The United States Congress designated the Rodman Mountains Wilderness (map) in 1994 and it now has a total of 34,264 acres. All of this wilderness is located in California and is managed by the Bureau of Land Management.

Description

Colorful escarpments, white mountains splotched with red and black, a maze of canyons, and majestic bajadas come together in Rodman Mountains Wilderness. From northwest to southeast across the middle of the area, a large lava flow forms a long mesa that slices the terrain in two. More than a half-dozen natural tanks lie within the lava. Two of the tanks, named Hidden and Deep, contain thousands of gallons of water. Canyons with nearly vertical walls form deep drainage channels that cascade with water during desert storms.

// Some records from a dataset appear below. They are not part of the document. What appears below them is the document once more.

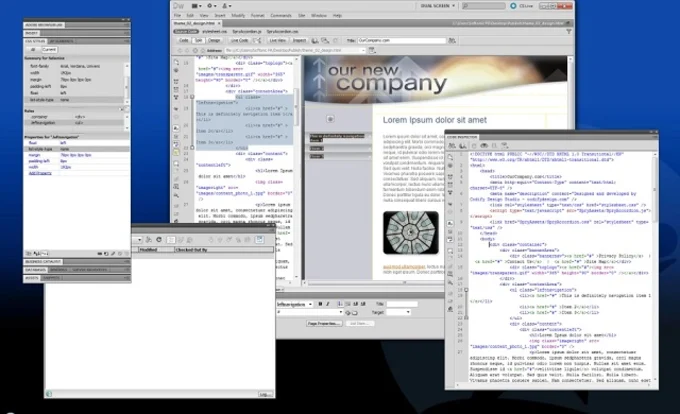Select the stylesheet.css related file tab
Viewport: 680px width, 414px height.
point(216,30)
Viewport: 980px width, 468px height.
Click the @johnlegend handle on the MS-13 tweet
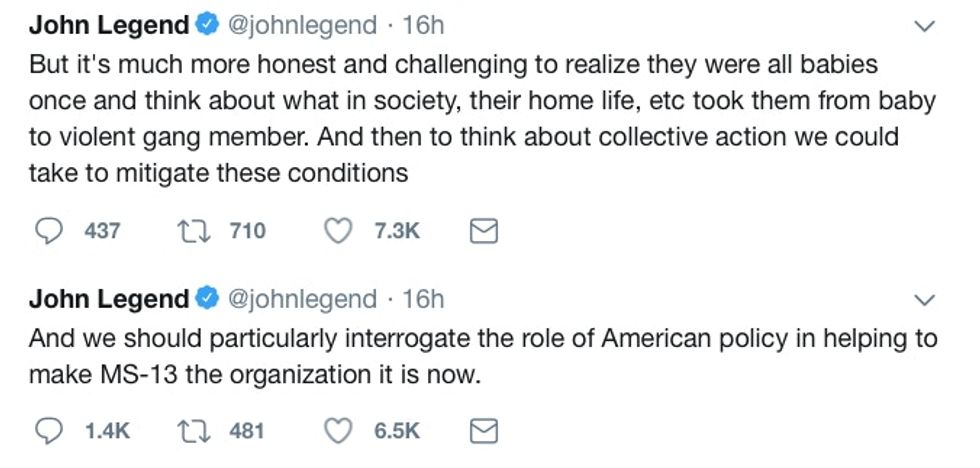click(x=303, y=298)
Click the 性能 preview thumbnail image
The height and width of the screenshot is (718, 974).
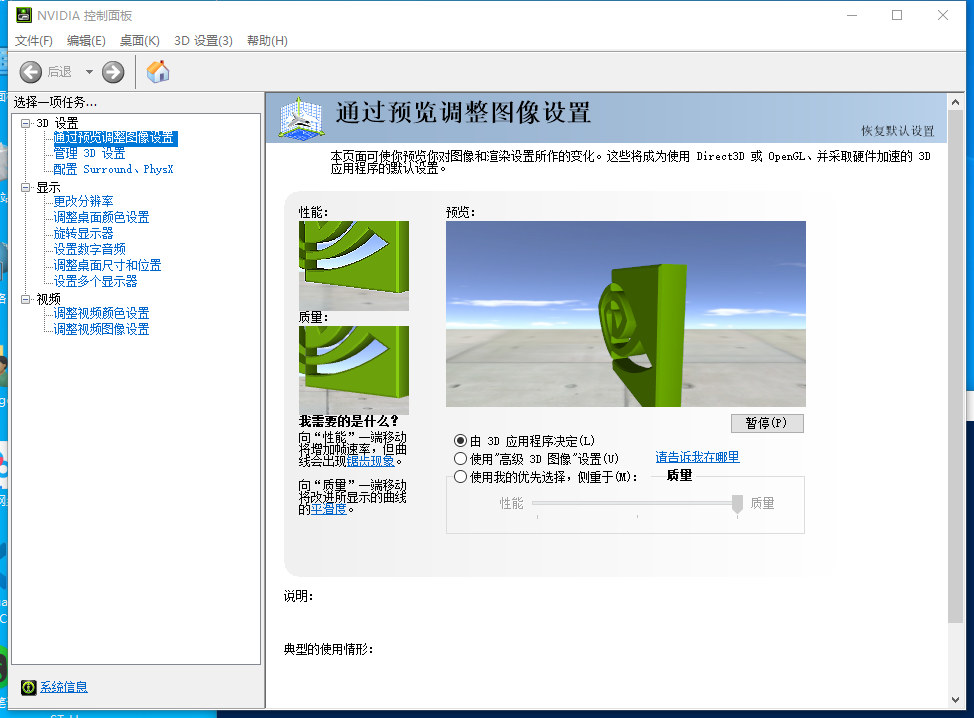pyautogui.click(x=353, y=262)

Faults created the valleys and ridges that play over the eastern and western portions of the area. Seven-mile Box Canyon is a non-Wilderness swath through the eastern portion, separating a small, far-eastern section from the rest of the Wilderness. The Rodman Mountains are one of only seven core breeding areas for raptors in the California Desert, and golden eagles and prairie falcons thrive here. Bighorn sheep have not been spotted in these mountains, but they have been seen in Newberry Mountains Wilderness to the west.

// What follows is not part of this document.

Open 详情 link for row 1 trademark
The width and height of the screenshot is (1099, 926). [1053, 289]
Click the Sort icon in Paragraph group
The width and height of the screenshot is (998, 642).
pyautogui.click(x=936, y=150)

Planning to Visit the Rodman Mountains Wilderness?

Leave No Trace

How to follow the seven standard Leave No Trace principles differs in different parts of the country (desert vs. Rocky Mountains). Click on any of the principles listed below to learn more about how they apply in the Rodman Mountains Wilderness.
  1. Plan Ahead and Prepare
  2. Travel and Camp on Durable Surfaces
  3. Dispose of Waste Properly
  4. Leave What You Find
  5. Minimize Campfire Impacts
  6. Respect Wildlife
  7. Be Considerate of Other Visitors
For more information on Leave No Trace, Visit the Leave No Trace, Inc. website.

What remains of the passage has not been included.